Deux flacons de naloxone et deux seringues.

Une injection de naloxone peut inverser les effets d'une surdose d'opioïdes et d'opiacés.

Photo : Getty Images / Lucas Oleniuk

Après une éclipse d’un an, le fentanyl est de retour à Québec, accompagné de deux nouvelles drogues de rue susceptibles d'augmenter le nombre de surdoses dans la capitale.

Leurs noms : étizolam et isotonitazène.

La première est responsable d’une augmentation des surdoses constatée au cours des derniers mois dans plusieurs régions du Québec, avertit le CIUSSS de la Capitale-Nationale dans une note interne.

La deuxième est communément appelée Toni : il s’agit d’un opioïde de synthèse réputé plus puissant que le fentanyl, un analgésique très puissant, selon Santé Canada, et lié à 77 % des 16 324 surdoses mortelles survenues dans le pays entre janvier 2016 et mars 2020.

Le centre de toxicologie du Québec a détecté l’une et l’autre pour la première fois en novembre 2020.

Depuis, trois surdoses survenues à Québec ont impliqué l‘étizolam, dont une mortelle.

Même s’il n’en a provoqué aucune jusqu’à maintenant à Québec, l’isotonitazène est associé à un risque accru de surdoses, indique le CIUSSS.

Puisqu'il est plus fort que le fentanyl, plusieurs injections de naloxone pourraient être nécessaires pour renverser une surdose provoquée par la substance.

La naloxone

La naloxone est l’antidote aux surdoses dues aux opioïdes.

Elle est offerte gratuitement dans les pharmacies communautaires.

Dans la région de Québec, le CIUSSS recense huit organismes qui offrent la naloxone. 

  • Armée du Salut

  • Coopérative SABSA

  • Maison Dauphine

  • Projet intervention prostitution Québec (PIPQ)

  • Point de Repères

  • Projet L.U.N.E

  • Clinique SPOT

  • SQUAT Basse-Ville 

La santé publique régionale se veut rassurante : le nombre de surdoses demeure relativement stable dans les derniers mois, indique-t-elle dans la note interne envoyée aux professionnels de la santé. 

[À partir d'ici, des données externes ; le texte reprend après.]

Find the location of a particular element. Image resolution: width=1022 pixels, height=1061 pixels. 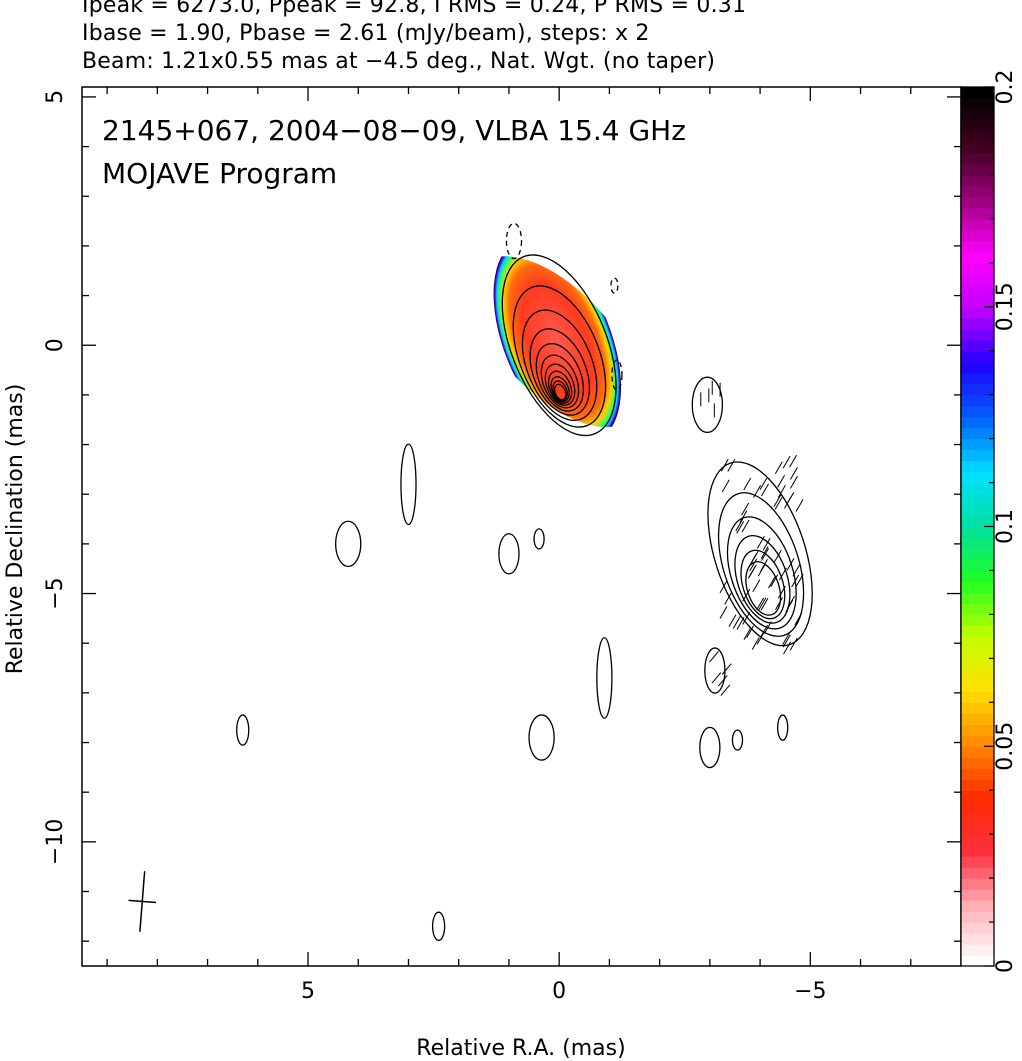

x-tick-label-0: 5 is located at coordinates (308, 992).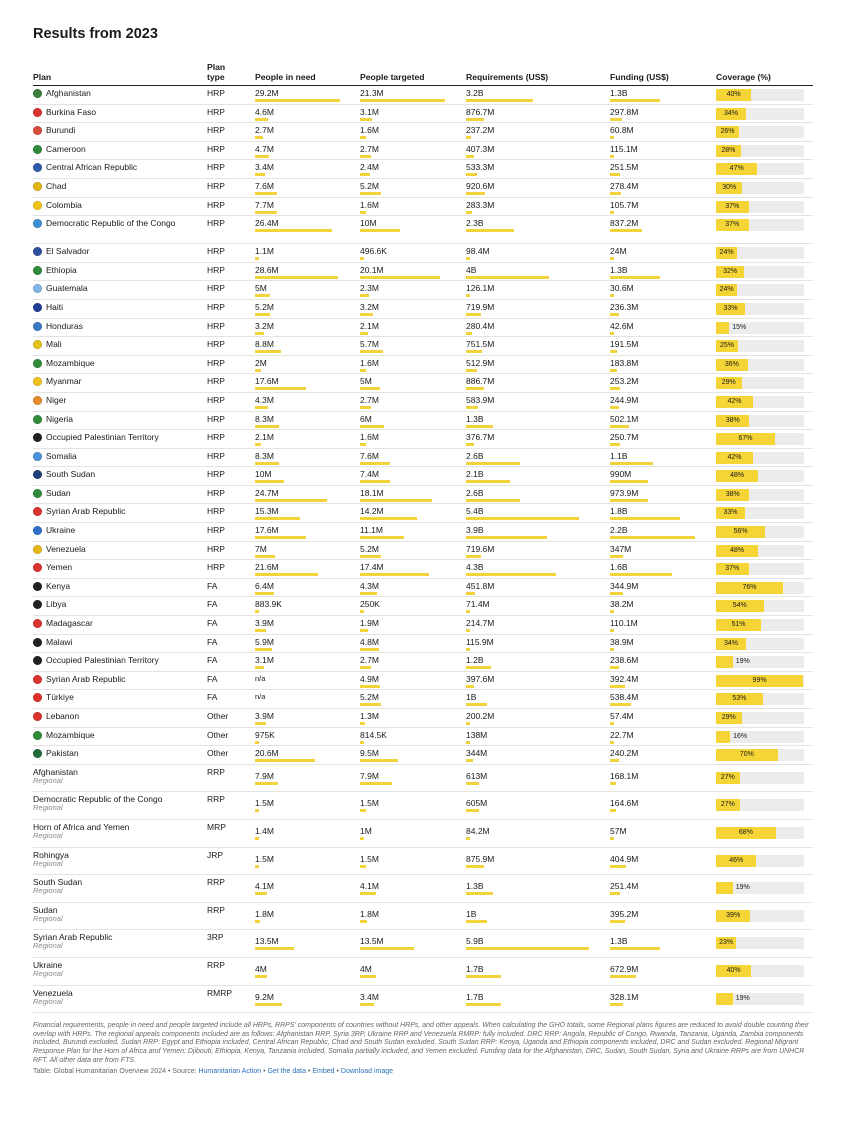 The width and height of the screenshot is (846, 1128). Describe the element at coordinates (490, 231) in the screenshot. I see `requirements-bar` at that location. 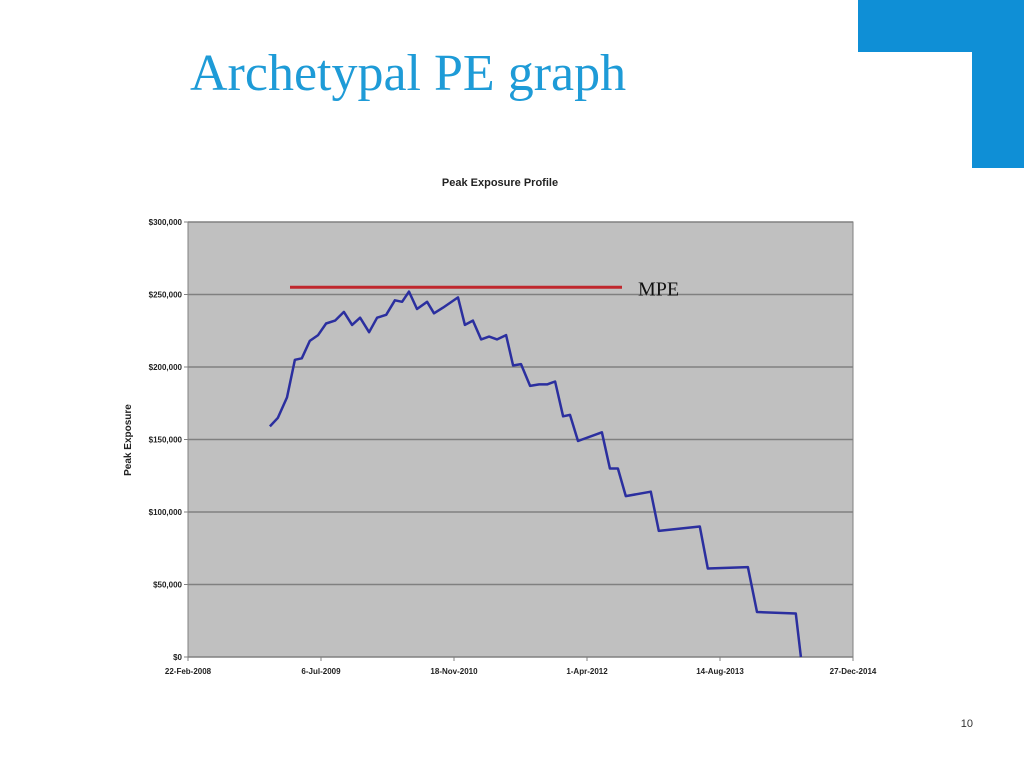 What do you see at coordinates (178, 658) in the screenshot?
I see `y-tick-label: $0` at bounding box center [178, 658].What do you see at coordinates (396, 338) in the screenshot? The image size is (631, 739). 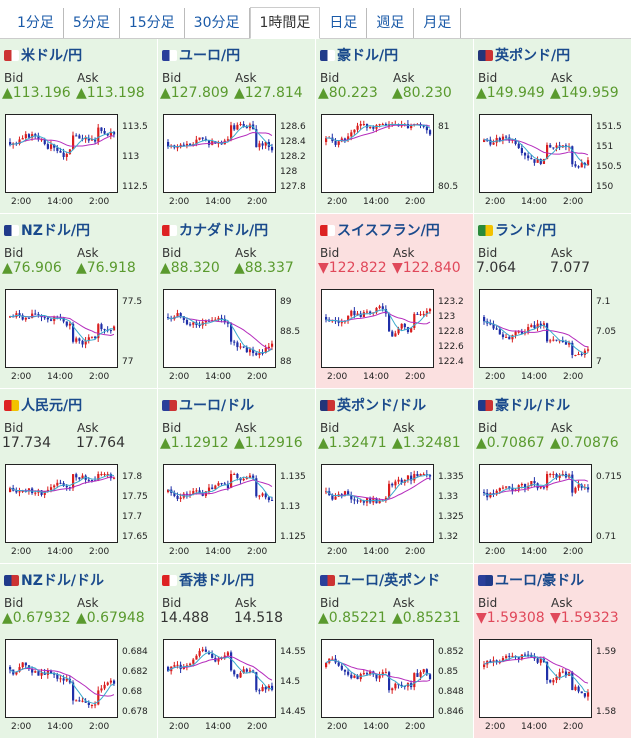 I see `price-chart: 123.2 123 122.8 122.6 122.4 2:00 14:00 2:00` at bounding box center [396, 338]. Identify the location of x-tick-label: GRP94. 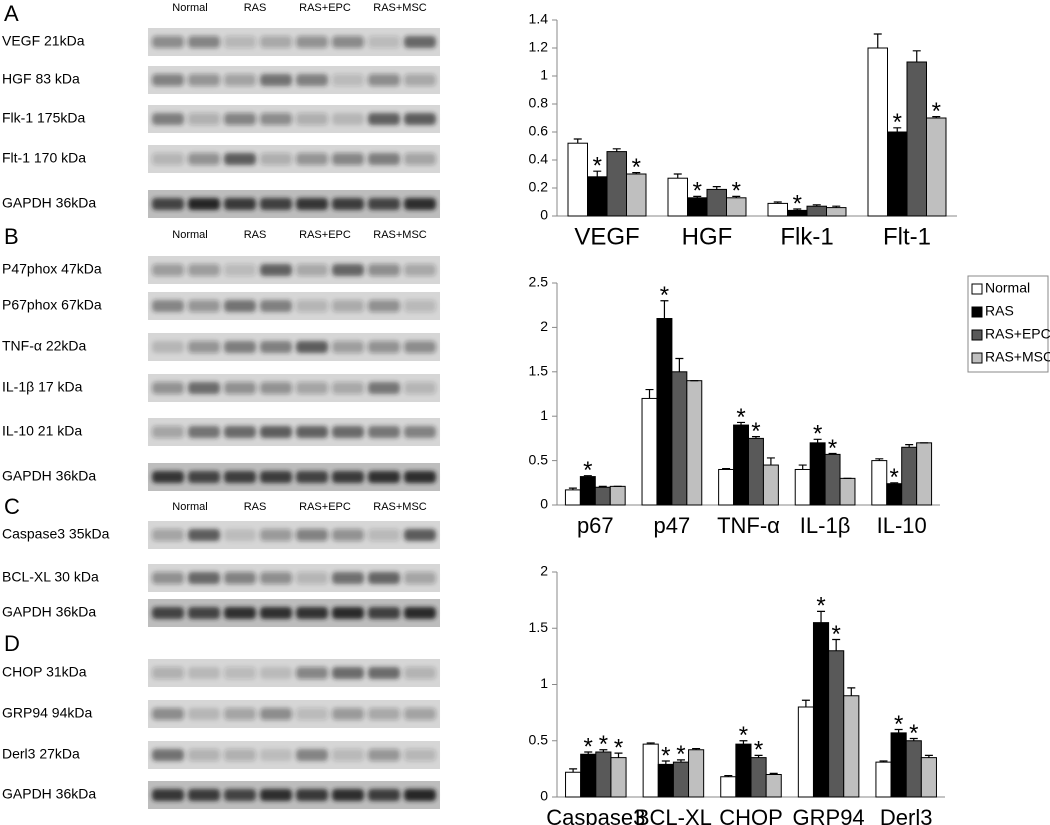
(829, 815).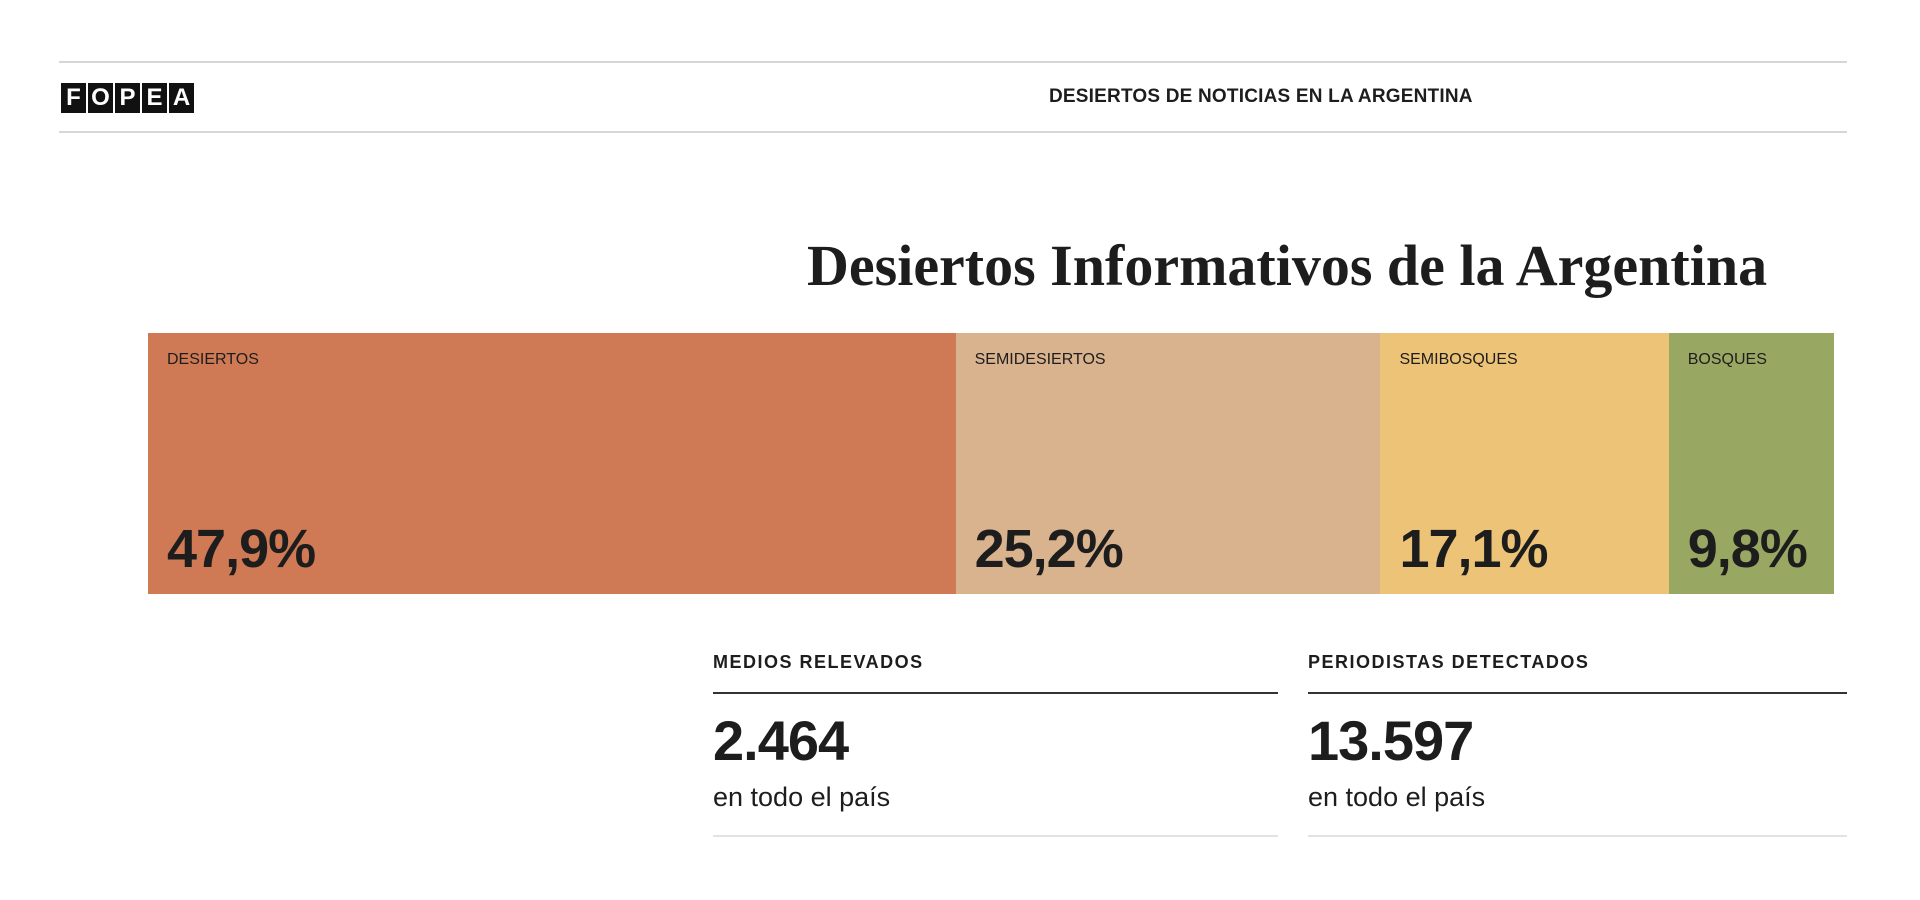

Toutefois, vu l’arrivée dans les rues de Québec de nouvelles substances illicites jusqu’alors non identifiées dans notre région, le CIUSSS entend rehausser la vigilance.

Étizolam

  • Présent sur le marché noir depuis quelques années, l'étizolam était seulement offert en comprimés, indique le CIUSSS.
  • Les récentes surdoses sont liées à l'étizolam sous forme de liquide clair, non visqueux et ayant une odeur ressemblant à un sirop médicinal.
  • La substance était récemment vendue en tant que « nouvelle drogue » ou  « Xanax liquide » dans une fiole translucide de couleur bleue, précise le CIUSSS dans sa note interne.

D’autant plus que le fentanyl, ce puissant opioïde qui fait des ravages dans l’ouest du Canada et aux États-Unis, a refait surface à Québec.

Le fentanyl et ses dérivés ont également été détectés dans deux surdoses, dont une mortelle » depuis le début du mois de novembre, écrit le CIUSSS. 

Il s’agit des premiers cas de détection de fentanyl dans la région depuis novembre 2019.

Le CIUSSS de la Capitale-Nationale a observé une moyenne annuelle de 17 décès causés par une intoxication confirmée aux drogues ou aux opioïdes entre 2008 et 2016.

En 2017, quelque 150 consultations avaient lieu chaque mois, en moyenne, dans les urgences de la région pour une intoxication aux drogues ou aux opioïdes.